Acute Posterior Multifocal Placoid Pigment Epitheliopathy (APMPPE)
APMPPE is a syndrome of multiple, plaque-like, creamy lesions at the level of the RPE that typically affects young healthy men and women in the second and third decade of life. Patients develop rapid visual loss that may be associated with central or paracentral scotomas, photopsia, and metamorphopsia. Most cases are bilateral and the second eye is involved within a few days; however, delayed involvement of the second eye by several weeks can occur. Approximately one-third of the patients report a flu-like syndrome, particularly headaches preceding the visual symptoms. The characteristic clinical finding is the presence of multiple, yellow-white, placoid lesions at the level of RPE, located primarily in the posterior pole. New lesions may develop more peripherally. The size of the lesions varies, but they are usually less than one disc diameter. Associated ocular findings include mild vitritis, papillitis, retinal vasculitis, exudative retinal detachment, and retinal neovascularization and hemorrhage.

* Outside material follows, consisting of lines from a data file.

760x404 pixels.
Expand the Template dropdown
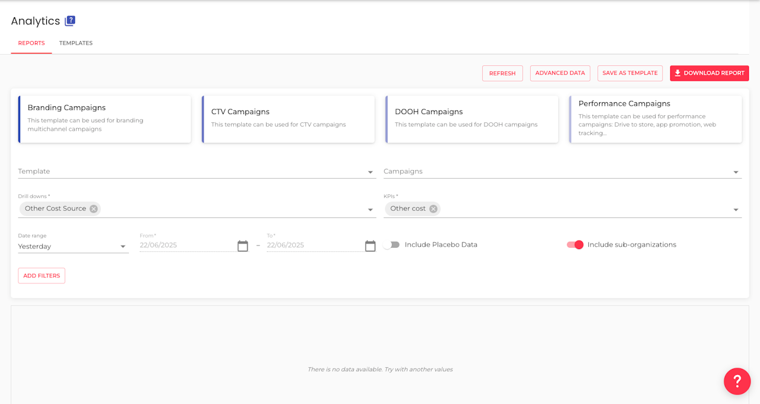[371, 172]
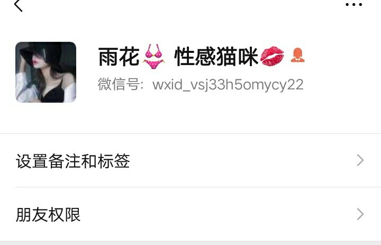The height and width of the screenshot is (245, 381).
Task: View the contact's profile photo
Action: point(46,72)
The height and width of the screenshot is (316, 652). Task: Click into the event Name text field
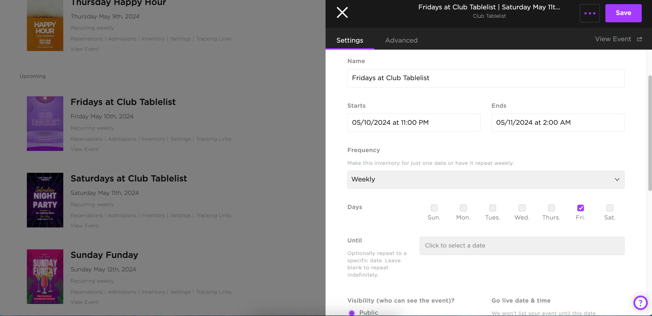tap(486, 78)
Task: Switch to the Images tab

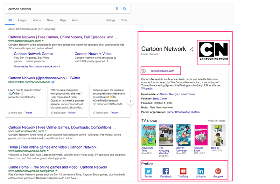Action: (22, 20)
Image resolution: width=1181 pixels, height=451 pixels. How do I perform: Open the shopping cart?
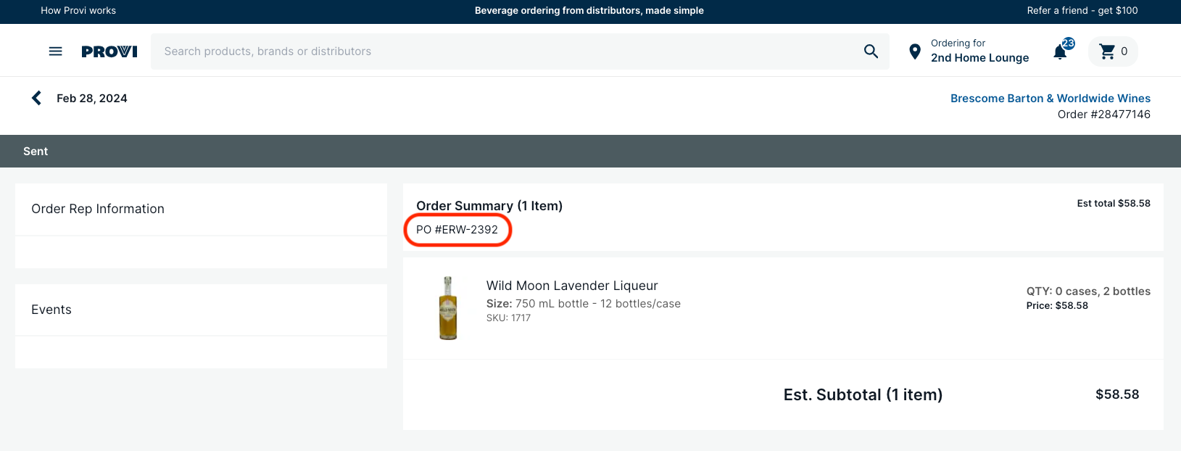(x=1109, y=51)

The active lesions begin to resolve within a few days after the onset of the symptoms and are replaced by RPE atrophy and hyperpigmentation. As the old lesions fade, new active lesions may appear. The visual acuity may return to near normal, but patients may experience prolonged recovery associated with persistent scotomas and more uncommonly even severe vision loss. Rarely stroke and even death have been reported due to central nervous system vasculitis.
Serpiginous Choroiditis
Serpiginous choroiditis is a rare, usually bilateral, recurrent inflammatory chorioretinitis that affects middle-aged men or women. It remains an idiopathic entity; however, recently, many reports have demonstrated an association with tuberculosis exposure in some cases. The acute, grayish-white, subretinal lesions typically originate in the peripapillary region and localize to the outer retina, RPE, and choroid. Over time, there is gradual progression away from the nerve in a helicoid or serpiginous manner, often toward the macula. Chronic lesions show pigmentary changes and fibrous atrophy. New lesions often originate from the margin of older lesions as finger-like extensions. Occasionally, the disorder may originate in the macula, in which case it may be referred to as “macular serpiginous.” CNV is a common complication of serpiginous choroiditis. A vitritis is seen in approximately one-third of cases. Retinal vasculitis and branch retinal artery and vein occlusions have been reported in some cases.